We really did sing that. I think we got down to 64 before we gave up.
We got a text from S&R, they were at the trailhead. I quickly responded and got a text back 30 minutes later. Uh oh. delay. We figured out our 30 minute delay and the team was heading up the mountain by 9pm.
The snow was falling, but help was on the way. We had our flashlights ready and took a few practice blows into our whistles as we waited with smiles.
My phone wasn’t in much better shape. I think the storm blocked off what little reception I was getting.
So we waited. And it got colder. And we waited. And my foot started to go numb. And we blew whistles. And we waited. And we flashed our flashlights. And we waited. And we got a text saying they were halfway there and setting up a relay camp.
But we never lost hope. We started making plans for when the sun came up. It was only a few hours away. The snow would have built up enough by then and we could plod our way out. We planned.
Finally, after 9 hours of waiting under a tree, our rescuers appeared; Armed with hot chocolate, Clif bars, fresh socks, ice axes, and crampons.
They were a great team. Knowing our potential fragile mental state, they lauded us with praise for everything that we had done right since we decided to stop. They didn’t mention the laundry list of missteps along the way. They knew we knew.
One of them had to warm my foot up with his body heat as I couldn’t really move it when they arrived. It didn’t appear frost bitten, just almost frozen. After warming up our cores with the best hot chocolate ever, we had to stand to get in our crampons and get off the mountains.
Our bones and muscles cracked and stretched after spending 9 hours wrapped in each other’s arms. I think I had pulled my groin from shivering for the last few hours. Through the aches and pains,the adrenaline of not dying today got us on our feet and moving again.
We moved along the ice in crampons like feet in the dirt. It made me shake my head in disgust. We were cruising through what seemed like 6″ of snow that had fallen since we stopped.
The team had a GPS so we were able to quickly navigate back to the trail even in the snowy darkness.
After we reached the trail and were warmed up through exertion, we started quizzing the team on the search process. They said the lights were helpful once they got close, but the whistle was disorienting. Each blow ricocheted off the canyon walls and was dampened by the snow so they couldn’t figure out the direction it was coming from. So much for that Margaret Adams.
After a mile or so we met up with the B team and they checked us for frostbite and general awareness. By this time I was feeling great, the freedom of tomorrow plastered across the smile on my face.

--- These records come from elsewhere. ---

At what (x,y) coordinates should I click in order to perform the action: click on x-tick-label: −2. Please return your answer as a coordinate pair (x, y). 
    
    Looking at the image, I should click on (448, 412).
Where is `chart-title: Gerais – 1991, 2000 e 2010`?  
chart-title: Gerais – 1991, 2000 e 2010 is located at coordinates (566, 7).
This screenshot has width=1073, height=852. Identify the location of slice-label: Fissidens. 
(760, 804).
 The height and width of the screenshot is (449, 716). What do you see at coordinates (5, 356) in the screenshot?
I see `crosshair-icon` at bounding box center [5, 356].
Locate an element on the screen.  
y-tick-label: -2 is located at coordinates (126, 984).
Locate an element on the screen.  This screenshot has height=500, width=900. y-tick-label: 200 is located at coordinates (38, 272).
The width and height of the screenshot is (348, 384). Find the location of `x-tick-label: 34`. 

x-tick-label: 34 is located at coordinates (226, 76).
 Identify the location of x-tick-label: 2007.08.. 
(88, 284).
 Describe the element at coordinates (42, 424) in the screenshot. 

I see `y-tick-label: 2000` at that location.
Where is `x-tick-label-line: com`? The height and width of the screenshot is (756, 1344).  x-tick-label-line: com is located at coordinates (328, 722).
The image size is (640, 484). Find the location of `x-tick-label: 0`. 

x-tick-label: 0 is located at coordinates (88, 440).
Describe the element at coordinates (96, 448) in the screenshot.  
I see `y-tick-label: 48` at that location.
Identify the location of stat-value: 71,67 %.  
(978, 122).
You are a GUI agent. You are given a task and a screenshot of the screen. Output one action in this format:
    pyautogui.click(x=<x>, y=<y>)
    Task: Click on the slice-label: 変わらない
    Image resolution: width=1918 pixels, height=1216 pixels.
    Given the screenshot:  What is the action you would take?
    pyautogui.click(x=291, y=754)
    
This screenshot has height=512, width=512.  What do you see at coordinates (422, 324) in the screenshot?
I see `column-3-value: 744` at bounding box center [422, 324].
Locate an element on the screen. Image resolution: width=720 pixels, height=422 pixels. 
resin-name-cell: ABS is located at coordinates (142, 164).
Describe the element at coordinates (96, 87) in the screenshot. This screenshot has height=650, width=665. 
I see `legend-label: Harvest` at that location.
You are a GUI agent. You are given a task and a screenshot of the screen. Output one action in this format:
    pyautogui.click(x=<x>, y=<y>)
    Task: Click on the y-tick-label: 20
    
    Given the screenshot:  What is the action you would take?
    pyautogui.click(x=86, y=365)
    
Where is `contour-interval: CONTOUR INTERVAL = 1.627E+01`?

We got down to the parking lot around 5am. Almost 24 hours after we had left the previous morning. We thanked everyone who was there, filled out some paperwork, and headed off to the closest restaurant to have the best meal of our lives.
As we settled in to our third cup of coffee, the adrenaline was wearing off and the reality of the situation started sinking in a little deeper. It was still raining outside. Snowing up above.
If I had to have the experience I did (which I didn’t), I was happy to have shared it with Benny. We were able to work together to keep ourselves mentally and physically stable throughout the night. No sense of panic ever arose. No doubts were ever spoken.
We left in silence and drove home with our thoughts. A day of sleep was followed by an evening of beers with friends who were even more dear to us than when we departed.